What Carbohydrates Should You Eat For Performance In Your Diet?

By P2Life Performance Nutrition

Your dietary choices as a swimmer can give you an edge, or sabotage all of the hours you spent training. So it’s important to pay attention to what you eat and when you eat. This is especially true with carbohydrates because they make up the bulk of a swimmer’s diet and fuel. From no-carb diets, to carbo-loading strategies, it’s hard to know what is most beneficial to your performance diet. Take a look at our recommendations below:


Simple vs Complex Carbohydrates

So here is the trick. First you need to know the difference between these two types of carbs, as this will really help you determine which carbohydrates you should be eating and when.

  • Simple Carbs: Are sugars. They are made up of 1 or 2 sugar molecules and are broken down and absorbed really quickly by the body.
    • There are great for the following:
      Great for short training sessions or when you need a quick energy boost.
    • Kinds of simple sugars that make up simple carbs:
      Glucose, Fructose, Galactose, Sucrose (table sugar), and Lactose (from milk).
    • Examples of foods that have a good amount of simple carbohydrates   Table sugars, honey, candy, soft drinks (sodas), jams/jellies, syrups and many sports drinks (although some also have complex carbs, too, which we will get to now).
  • Complex Carbs: are made up of many sugar molecules. Think of them as a bundle of grapes or a necklace made of sugars. They are also known as dietary starch and usually contain good amounts of fibre. Complex carbs are broken down and absorbed by the body at a slower rate than simple carbs, so they provide the body a constant source of energy for a longer period of time.

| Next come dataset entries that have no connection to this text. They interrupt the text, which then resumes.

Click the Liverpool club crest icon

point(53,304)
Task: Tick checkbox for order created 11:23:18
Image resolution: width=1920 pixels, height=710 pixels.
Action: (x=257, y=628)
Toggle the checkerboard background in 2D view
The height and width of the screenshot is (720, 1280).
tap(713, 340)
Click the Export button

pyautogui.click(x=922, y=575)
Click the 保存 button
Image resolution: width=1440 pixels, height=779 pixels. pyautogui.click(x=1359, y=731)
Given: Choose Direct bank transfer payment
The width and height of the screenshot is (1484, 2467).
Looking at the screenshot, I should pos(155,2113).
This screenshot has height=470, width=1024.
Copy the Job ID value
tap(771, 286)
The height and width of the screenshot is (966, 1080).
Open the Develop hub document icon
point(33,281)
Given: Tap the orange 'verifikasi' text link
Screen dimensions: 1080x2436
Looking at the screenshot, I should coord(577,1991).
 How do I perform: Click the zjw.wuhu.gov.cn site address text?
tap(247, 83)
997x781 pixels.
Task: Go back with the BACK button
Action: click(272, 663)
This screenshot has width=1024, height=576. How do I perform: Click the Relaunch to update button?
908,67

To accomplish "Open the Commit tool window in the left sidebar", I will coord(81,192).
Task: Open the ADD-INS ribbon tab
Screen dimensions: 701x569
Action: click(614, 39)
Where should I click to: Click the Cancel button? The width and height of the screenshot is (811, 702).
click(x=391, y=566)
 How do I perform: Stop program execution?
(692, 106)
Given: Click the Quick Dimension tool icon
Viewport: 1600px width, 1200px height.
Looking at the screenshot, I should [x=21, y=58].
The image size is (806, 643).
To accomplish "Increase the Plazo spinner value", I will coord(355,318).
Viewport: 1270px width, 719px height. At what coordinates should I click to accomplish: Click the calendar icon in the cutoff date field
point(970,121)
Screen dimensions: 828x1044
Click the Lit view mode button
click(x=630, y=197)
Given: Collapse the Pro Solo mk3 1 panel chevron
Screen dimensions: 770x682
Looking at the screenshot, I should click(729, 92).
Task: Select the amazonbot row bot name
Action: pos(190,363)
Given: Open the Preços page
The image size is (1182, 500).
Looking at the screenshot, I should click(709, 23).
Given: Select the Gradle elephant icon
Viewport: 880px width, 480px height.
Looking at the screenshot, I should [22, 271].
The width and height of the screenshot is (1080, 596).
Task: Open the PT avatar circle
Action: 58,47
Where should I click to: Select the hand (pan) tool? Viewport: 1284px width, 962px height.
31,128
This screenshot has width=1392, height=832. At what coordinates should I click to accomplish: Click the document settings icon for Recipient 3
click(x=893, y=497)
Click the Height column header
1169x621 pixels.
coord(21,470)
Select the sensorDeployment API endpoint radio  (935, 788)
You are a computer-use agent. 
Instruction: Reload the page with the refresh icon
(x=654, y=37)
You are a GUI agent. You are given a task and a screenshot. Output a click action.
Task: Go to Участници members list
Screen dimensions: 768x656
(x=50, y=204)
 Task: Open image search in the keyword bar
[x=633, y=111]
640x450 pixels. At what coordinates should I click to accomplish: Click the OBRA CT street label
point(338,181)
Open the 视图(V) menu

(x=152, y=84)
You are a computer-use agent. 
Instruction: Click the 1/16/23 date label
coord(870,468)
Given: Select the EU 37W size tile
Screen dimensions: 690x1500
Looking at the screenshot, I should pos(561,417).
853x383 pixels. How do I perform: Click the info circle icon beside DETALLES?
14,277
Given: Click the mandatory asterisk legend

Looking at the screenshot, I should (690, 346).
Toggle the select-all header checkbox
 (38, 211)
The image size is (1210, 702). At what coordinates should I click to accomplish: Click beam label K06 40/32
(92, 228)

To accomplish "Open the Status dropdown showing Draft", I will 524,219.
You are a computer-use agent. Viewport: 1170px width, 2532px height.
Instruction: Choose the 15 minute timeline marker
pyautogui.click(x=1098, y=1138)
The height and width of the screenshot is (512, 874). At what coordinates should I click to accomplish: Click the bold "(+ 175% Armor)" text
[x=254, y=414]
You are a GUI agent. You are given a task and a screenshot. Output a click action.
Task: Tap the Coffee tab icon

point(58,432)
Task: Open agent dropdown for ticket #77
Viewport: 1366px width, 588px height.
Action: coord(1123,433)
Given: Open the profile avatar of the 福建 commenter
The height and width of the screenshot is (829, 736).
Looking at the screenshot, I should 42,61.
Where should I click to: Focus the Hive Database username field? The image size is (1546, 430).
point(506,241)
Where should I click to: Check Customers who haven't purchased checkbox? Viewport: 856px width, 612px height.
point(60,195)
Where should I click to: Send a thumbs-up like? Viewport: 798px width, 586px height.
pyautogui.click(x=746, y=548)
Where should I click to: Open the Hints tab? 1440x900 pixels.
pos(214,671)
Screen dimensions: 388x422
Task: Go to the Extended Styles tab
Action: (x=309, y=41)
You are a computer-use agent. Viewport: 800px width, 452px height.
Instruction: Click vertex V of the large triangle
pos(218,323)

shutterstock_387192031They are great for the following:
Medium to long periods of training. Unlike simple carbohydrates, they are not good for a fast energy boost, but rather for a slow, constant
energy supply.

    • Examples of complex carbohydrates:
      Green vegetables, potatoes, pasta, beans, lentils, and some sports drinks.

 

Let’s dive into each main meal, giving you an idea of what to eat when.

At Breakfast

This first meal of your day is important to start you off on the right foot. You need a constant supply of energy throughout the day so we need to focus, ideally, on more complex carbohydrates. Eat a healthy mix of whole grains like whole wheat toast, or oatmeal. By starting with this substantial carb foundation, you can add in some healthy protein choices like a hard boiled egg, peanut butter or a little scoop of a protein shake (not too much as it might make you feel heavy in the water).

At Lunch

Lunch is also ideally a complex carb meal, maybe with some simple carbs thrown in (if you are feeling super tired and need some quick energy). If you’re pressed for time, grab a turkey sandwich on whole wheat bread. Change up the meats to get your protein intake, but stay away from empty carbs like white bread. If you’ve got more time, enjoy a piece of grilled chicken with your favorite whole wheat pasta or a side of brown rice.

For Dinner

Just because you’re finished with the day, it doesn’t mean you can load up on unhealthy carb choices like enriched (refined) pasta, or ice cream. Continue making healthy choices for dinner and your body will thank you the next morning. This is especially crucial if you have a meet the following day. Choose a plate of whole wheat pasta with lean protein. Another option is brown rice and salmon. Add in a baked potato for added carbs and some vegetables for a healthy, nutritious side.

And Snacks?

You’re going to need a constant supply of carbs throughout the day if you’re doing more than 90 minutes of exercise at a time. This is the amount of time most swimmers can go before depleting their glycogen stores and need to refuel. Examples of a snack could be eggs with whole grain toast, or whole wheat crackers with cheese is also a good quick snack that won’t weigh you down.

During a Workout

This is where you need a mix of both complex and simple carbohydrates. Great examples are some sports drinks out there that have a mixture of both, and a little bit of protein (before and during a workout are great times).

To Conclude

For most meals we recommend that you mainly focus on complex carbs. Keep your simple carbs for those times when you are super low on energy or your trainings are very short during the day.

 

Sources:

  1. http://www.pcrm.org/health/diets/recipes/complex-carbohydrates-vs-simple-carbohydrates
  2. https://www.ncaa.org/sites/default/files/Swimming%20Sports%20Nutrition%20WEB.pdf
  3. http://www.usaswimming.org/ViewNewsArticle.aspx?TabId=1&itemid=7690&mid=14491
  4. http://www.livestrong.com/article/415921-what-happens-when-your-body-runs-out-of-glycogen-during-a-long-workout/
  5. Kerksic, C., Harvey T., Stout J., et al. “International Society of Sports Nutrition position stand: Nutrient timing.” J Intl Soc Sports Nutr. 2008;17.